Encoder-Only Models: BERT and RoBERTa — Transformer Architecture Q&A | Learnixo

What Encoder-Only Means

An encoder-only model is a stack of transformer encoder blocks with no decoder. Every token can attend to every other token in both directions — no causal masking.

Input:  "The patient [MASK] Warfarin 5mg"
        ↓ full bidirectional attention ↓
        each token attends left AND right
Output: contextualised representations for every position
        Position 3 output → predicts "takes" (masked token)

The output is a sequence of embeddings (one per token) that capture rich bidirectional context. These embeddings are used for downstream tasks.

Pretraining: Masked Language Modelling (MLM)

BERT is pretrained with two objectives:

Masked Language Modelling (MLM): Randomly mask 15% of tokens. Predict the masked tokens from the surrounding context.

Input:   "The [MASK] is prescribed for atrial fibrillation"
Target:  "Warfarin"

Training signal: cross-entropy loss on masked positions only

This forces bidirectional context learning — the model must use both left and right context to predict each masked token.

Next Sentence Prediction (NSP): Given two sentences, predict whether they're consecutive. (Later found to be less useful; RoBERTa removed it.)

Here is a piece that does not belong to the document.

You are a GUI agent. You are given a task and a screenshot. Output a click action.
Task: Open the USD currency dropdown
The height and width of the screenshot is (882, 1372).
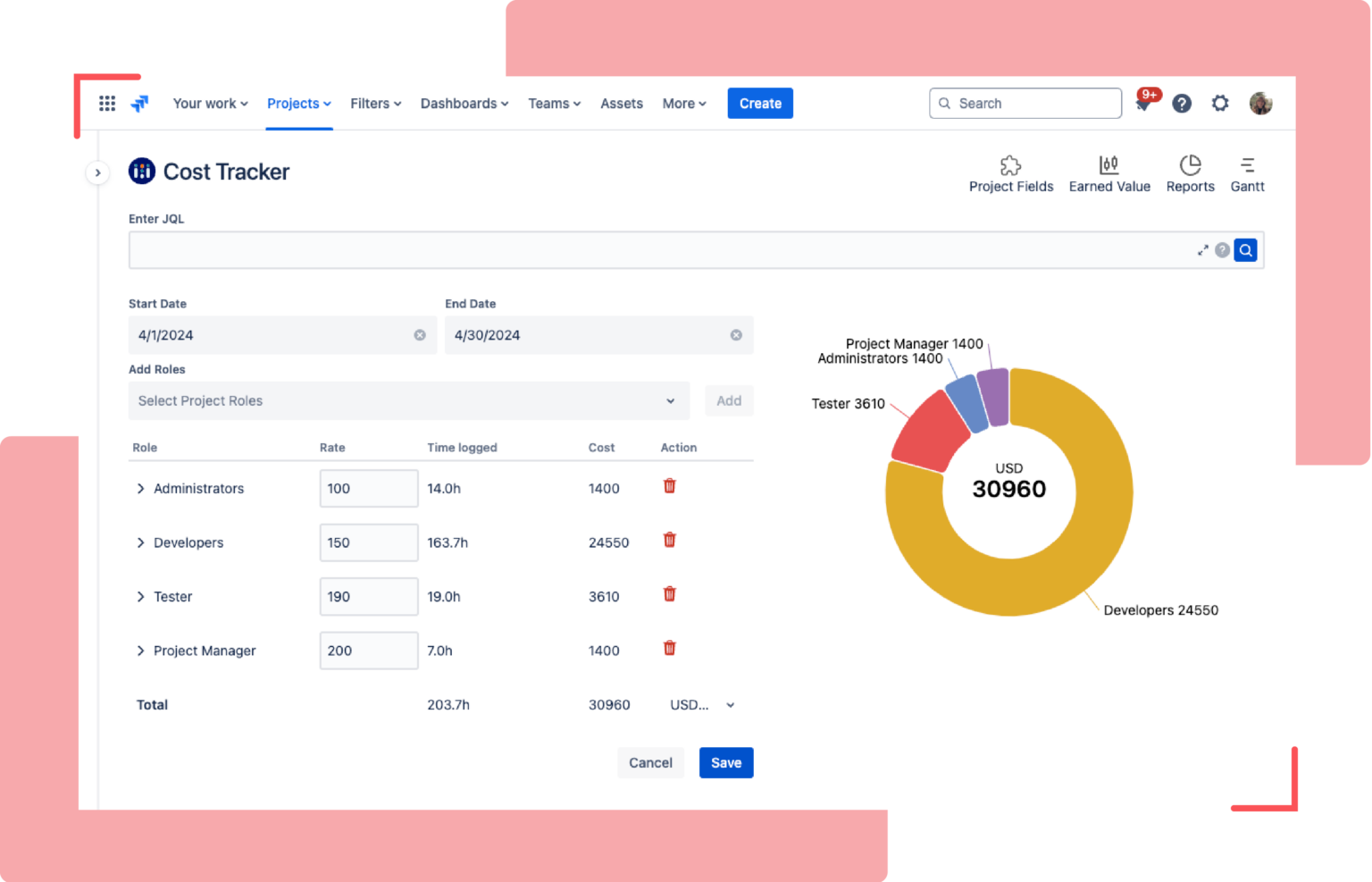click(x=703, y=704)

Pretraining vs Fine-Tuning

Pretraining (self-supervised, no labels):
  Corpus: Wikipedia + Books (~3.3B tokens for BERT-base)
  Task:   MLM + NSP
  Output: General-purpose contextualised representations

Fine-tuning (supervised, task-specific labels):
  Add a task head on top of the [CLS] token or all tokens
  Train on small labelled dataset

Classification:    [CLS] → linear layer → class probabilities
Token labelling:   each token → linear layer → tag (NER, POS)
Similarity:        [CLS₁] + [CLS₂] → linear → similarity score

BERT Variants

| Model | Params | Key difference | |-------|--------|----------------| | BERT-base | 110M | 12 layers, 768 hidden, 12 heads | | BERT-large | 340M | 24 layers, 1024 hidden, 16 heads | | RoBERTa | 125M | More data, longer training, no NSP | | DeBERTa | 184M | Disentangled attention (separate position/content) | | ClinicalBERT | 110M | Fine-tuned on clinical notes (MIMIC-III) | | BioBERT | 110M | Fine-tuned on biomedical literature |

When to Use Encoder-Only

Good for:

Text classification (sentiment, intent, medical coding)
Named entity recognition (drug names, patient IDs)
Question answering (extractive — find the span)
Semantic similarity and embedding generation
Information retrieval (bi-encoder for dense retrieval)

Not suitable for:

Text generation (no decoder, can't autoregressively generate)
Summarisation (generative task)
Translation (generative task)
Open-ended chat

Rule of thumb: If the task is about understanding existing text → encoder-only. If the task requires generating new text → decoder-only or encoder-decoder.

The [CLS] Token

BERT prepends a special [CLS] (classification) token. After the full encoder stack, the [CLS] representation is used as a pooled sentence embedding:

Input: [CLS] The patient takes Warfarin [SEP]
Output: [h_CLS, h_The, h_patient, h_takes, h_Warfarin, h_SEP]
        ↑
        h_CLS is used for classification tasks
        (it attends to all tokens and aggregates sequence-level meaning)

For retrieval and similarity, mean pooling over all token representations often outperforms the [CLS] token (used in sentence-transformers).

Interview Answer

"Encoder-only models like BERT use bidirectional self-attention — every token attends to all other tokens, giving full context from both directions. They're pretrained with Masked Language Modelling: randomly mask tokens and predict them from surrounding context. The outputs are contextualised embeddings suitable for classification, NER, extractive QA, and semantic similarity. They cannot generate text natively — for generation tasks, use decoder-only or encoder-decoder models."